Slander: Liberal Lies About the American Right
- Author: Ann Coulter
- Language: English
- Subject: Media bias in the United States
- Publisher: Three Rivers Press
- Publication date: June 25, 2002
- Publication place: United States
- Media type: Print
- Pages: 272
- ISBN: 1-4000-4952-0
- OCLC: 53167884
- Dewey Decimal: 320.52/0973 21
- LC Class: JC574.2.U6 C68 2002b

= Slander: Liberal Lies About the American Right =

2002 book by Ann Coulter

Slander: Liberal Lies About the American Right is a 2002 book by conservative columnist Ann Coulter criticizing "the left's hegemonic control of the news media". The book was a #1 New York Times best seller in 2002, holding the #1 spot for eight weeks.

==Comments about the New York Times==

In an interview with George Gurley of the New York Observer shortly after the publication of Slander, it was mentioned that Coulter actually had friends and acquaintances who worked for the Times, namely restaurant critic Frank Bruni and correspondent David E. Sanger. Later in the interview, she expressed amusement at her recollections of the Times gratuitousness in publishing two photos of George H. W. Bush throwing up at a diplomatic meeting in Japan, then said, "Is your tape recorder running? Turn it on! I got something to say...My only regret with Timothy McVeigh is he did not go to the New York Times Building." Gurley told her to be careful, to which she responded, "You're right, after 9/11 I shouldn't say that."

When asked by John Hawkins, the web manager of a right-wing blog, through a pre-written set of interview questions if she regretted the statement, Coulter replied by saying, "Of course I regret it. I should have added, 'after everyone had left the building except the editors and reporters.'" Lee Salem, the president of Universal Press Syndicate, which distributes Coulter's column, later defended Coulter by characterizing her comments as satire.

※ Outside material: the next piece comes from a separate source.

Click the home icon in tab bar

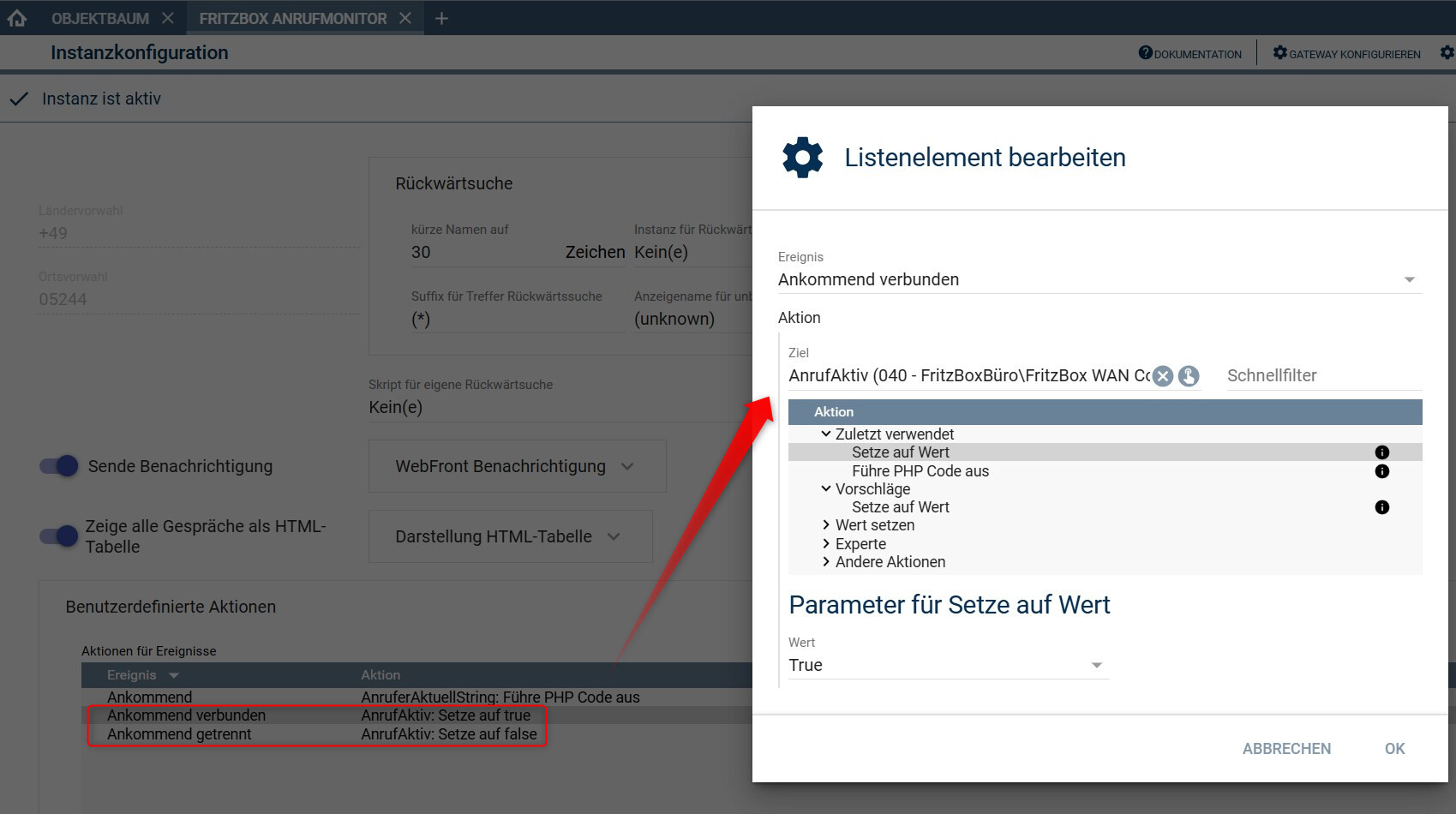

The subject came up again when Coulter appeared on the Fox News program Hannity & Colmes. Alan Colmes mentioned Salem's claim, and said to her that remarks like saying "Timothy McVeigh should have bombed The New York Times building" were "laughable happy satires, right?" He then said that Coulter was "actually a liberal who is doing this to mock and parody the way conservatives think." She replied, "Well, it's not working very well if that were my goal. No, I think the Timothy McVeigh line was merely prescient after The New York Times has leaped beyond—beyond nonsense straight into treason, last week". She was referring to a Times report that revealed classified information about an anti-terrorism program of the U.S. government involving surveillance of international financial transactions of persons suspected of having Al-Qaida links. Colmes continued in the same vein when he responded, calling her remarks "great humor", and that it "belongs on Saturday Night Live. It belongs on The Daily Show."

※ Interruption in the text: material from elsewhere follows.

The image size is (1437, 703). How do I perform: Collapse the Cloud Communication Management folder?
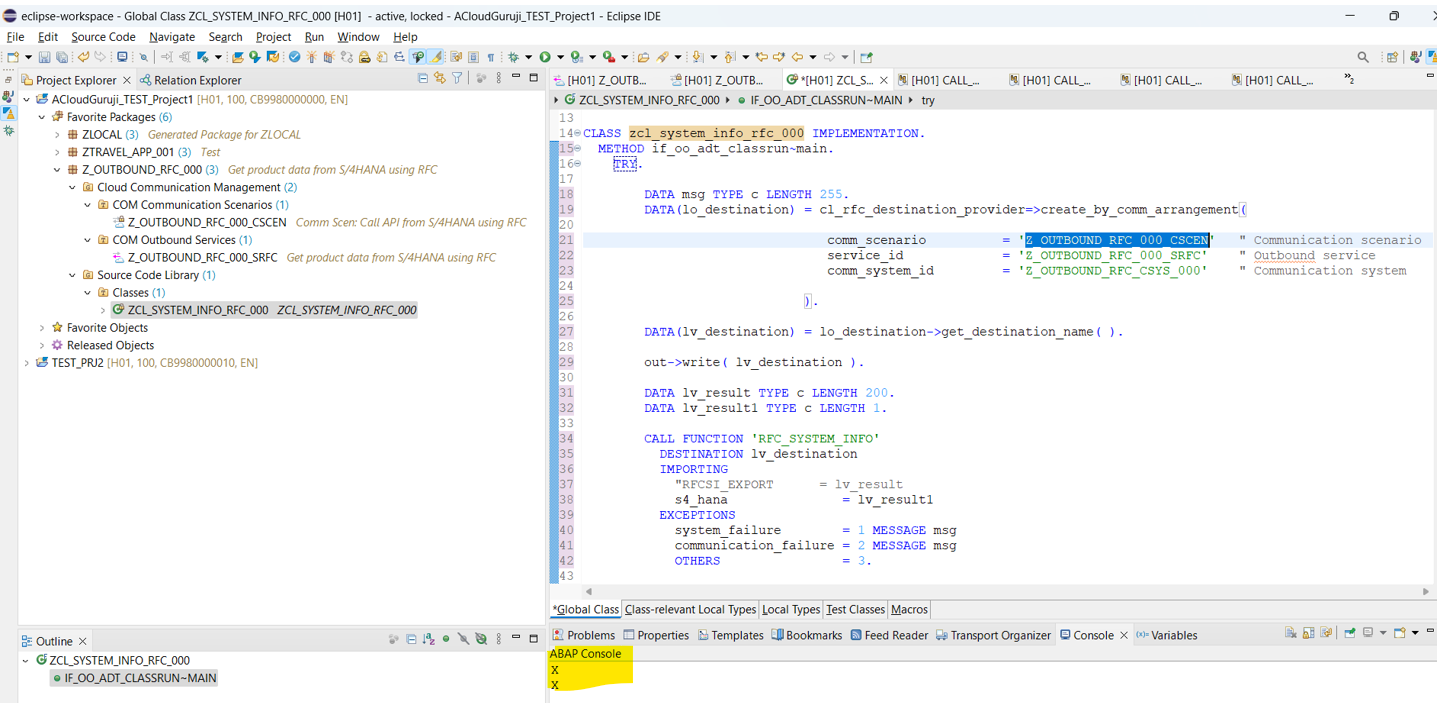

==New York Times NASCAR coverage==
In the first edition of this book, Coulter incorrectly alleged that The New York Times did not cover NASCAR driver Dale Earnhardt's death until two days after he died:

The day after seven-time NASCAR Winston Cup champion Dale Earnhardt died in a race at the Daytona 500, almost every newspaper in America carried the story on the front page. Stock-car racing had been the nation's fastest-growing sport for a decade, and NASCAR the second-most-watched sport behind the NFL. More Americans recognize the name Dale Earnhardt than, say, Maureen Dowd (Manhattan liberals are dumbly blinking at that last sentence). It took The New York Times two days to deem Earnhardt's death sufficiently important to mention it on the first page. Demonstrating the left's renowned populist touch, the article began, "His death brought a silence to the Wal-Mart." The Times went on to report that in vast swaths of the country people watch stock-car racing. Tacky people were mourning Dale Earnhardt all over the South!

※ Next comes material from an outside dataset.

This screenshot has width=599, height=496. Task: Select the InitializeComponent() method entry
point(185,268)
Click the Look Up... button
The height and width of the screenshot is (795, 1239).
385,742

The New York Times did, in fact, cover Earnhardt's death the same day that he died: sportswriter Robert Lipsyte authored an article for the front page that was published on February 18, 2001. Another front page article appeared in the Times on the following day. Coulter cited an article indeed written two days after Earnhardt's death—Rick Bragg, a Pulitzer Prize winner who grew up in the South, wrote a personal piece on Earnhardt and his passing—bringing the total to three days in a row in which the Times covered Earnhardt's death on its front page. The paper also ran a prominent story about Earnhardt before his death.

Coulter responded to this widely publicized error as follows:

In my three best-selling books—making the case for a president's impeachment, accusing liberals of systematic lying and propagandizing, arguing that Joe McCarthy was a great American patriot, and detailing 50 years of treachery by the Democratic Party—this is the only vaguely substantive error the Ann Coulter hysterics have been able to produce, corrected soon after publication. CONGRATULATIONS, LIBERALS!!! At least I didn't miss the Ukrainian famine (cf., Pulitzer Prize-winning New York Times reporter Walter Duranty).

Coulter corrected the error in the paperback edition of her book.